Once you have read the listing, print all of it word for word.

++++++++++

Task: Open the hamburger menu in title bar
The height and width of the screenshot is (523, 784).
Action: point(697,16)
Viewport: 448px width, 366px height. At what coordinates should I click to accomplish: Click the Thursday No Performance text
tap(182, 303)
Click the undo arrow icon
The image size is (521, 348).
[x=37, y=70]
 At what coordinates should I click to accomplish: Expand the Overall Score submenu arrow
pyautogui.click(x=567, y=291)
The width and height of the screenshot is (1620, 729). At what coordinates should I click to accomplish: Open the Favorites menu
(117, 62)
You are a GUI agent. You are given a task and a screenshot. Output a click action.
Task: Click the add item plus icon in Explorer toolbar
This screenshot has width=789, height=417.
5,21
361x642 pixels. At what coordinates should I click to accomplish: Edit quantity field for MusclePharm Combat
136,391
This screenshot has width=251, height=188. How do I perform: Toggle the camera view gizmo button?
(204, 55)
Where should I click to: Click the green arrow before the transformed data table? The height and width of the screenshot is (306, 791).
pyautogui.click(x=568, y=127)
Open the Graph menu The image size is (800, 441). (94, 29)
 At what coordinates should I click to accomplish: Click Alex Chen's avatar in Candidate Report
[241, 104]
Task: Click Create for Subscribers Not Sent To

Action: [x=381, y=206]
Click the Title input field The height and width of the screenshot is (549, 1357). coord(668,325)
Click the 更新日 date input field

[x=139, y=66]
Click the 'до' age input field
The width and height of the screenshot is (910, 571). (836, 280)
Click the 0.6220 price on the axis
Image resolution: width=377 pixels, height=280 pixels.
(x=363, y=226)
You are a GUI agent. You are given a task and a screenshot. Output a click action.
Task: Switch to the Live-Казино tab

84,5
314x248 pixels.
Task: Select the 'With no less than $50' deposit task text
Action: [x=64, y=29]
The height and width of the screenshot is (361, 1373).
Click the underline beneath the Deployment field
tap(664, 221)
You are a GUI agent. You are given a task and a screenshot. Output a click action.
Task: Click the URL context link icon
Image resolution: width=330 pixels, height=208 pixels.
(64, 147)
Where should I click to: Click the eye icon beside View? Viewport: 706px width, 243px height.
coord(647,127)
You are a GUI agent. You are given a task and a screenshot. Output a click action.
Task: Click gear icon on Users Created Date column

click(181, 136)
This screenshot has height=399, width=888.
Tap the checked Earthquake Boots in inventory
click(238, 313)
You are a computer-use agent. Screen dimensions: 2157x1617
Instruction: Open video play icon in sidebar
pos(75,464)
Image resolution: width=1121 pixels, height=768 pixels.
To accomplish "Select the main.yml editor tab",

++++++++++

▸ **RESULT OF THE TASK**
Task: Open the hamburger menu in title bar
The height and width of the screenshot is (523, 784).
Action: point(697,16)
Viewport: 448px width, 366px height. At what coordinates should I click to accomplish: Click the Thursday No Performance text
tap(182, 303)
Click the undo arrow icon
The image size is (521, 348).
[x=37, y=70]
 At what coordinates should I click to accomplish: Expand the Overall Score submenu arrow
pyautogui.click(x=567, y=291)
The width and height of the screenshot is (1620, 729). At what coordinates should I click to accomplish: Open the Favorites menu
(117, 62)
You are a GUI agent. You are given a task and a screenshot. Output a click action.
Task: Click the add item plus icon in Explorer toolbar
This screenshot has width=789, height=417.
5,21
361x642 pixels. At what coordinates should I click to accomplish: Edit quantity field for MusclePharm Combat
136,391
This screenshot has width=251, height=188. How do I perform: Toggle the camera view gizmo button?
(204, 55)
Where should I click to: Click the green arrow before the transformed data table? The height and width of the screenshot is (306, 791).
pyautogui.click(x=568, y=127)
Open the Graph menu The image size is (800, 441). (94, 29)
 At what coordinates should I click to accomplish: Click Alex Chen's avatar in Candidate Report
[241, 104]
Task: Click Create for Subscribers Not Sent To

Action: [x=381, y=206]
Click the Title input field The height and width of the screenshot is (549, 1357). coord(668,325)
Click the 更新日 date input field

[x=139, y=66]
Click the 'до' age input field
The width and height of the screenshot is (910, 571). (836, 280)
Click the 0.6220 price on the axis
Image resolution: width=377 pixels, height=280 pixels.
(x=363, y=226)
You are a GUI agent. You are given a task and a screenshot. Output a click action.
Task: Switch to the Live-Казино tab

84,5
314x248 pixels.
Task: Select the 'With no less than $50' deposit task text
Action: [x=64, y=29]
The height and width of the screenshot is (361, 1373).
Click the underline beneath the Deployment field
tap(664, 221)
You are a GUI agent. You are given a task and a screenshot. Output a click action.
Task: Click the URL context link icon
Image resolution: width=330 pixels, height=208 pixels.
(64, 147)
Where should I click to: Click the eye icon beside View? Viewport: 706px width, 243px height.
coord(647,127)
You are a GUI agent. You are given a task and a screenshot. Output a click action.
Task: Click gear icon on Users Created Date column

click(181, 136)
This screenshot has height=399, width=888.
Tap the checked Earthquake Boots in inventory
click(238, 313)
You are a computer-use agent. Screen dimensions: 2157x1617
Instruction: Open video play icon in sidebar
pos(75,464)
Image resolution: width=1121 pixels, height=768 pixels.
To accomplish "Select the main.yml editor tab",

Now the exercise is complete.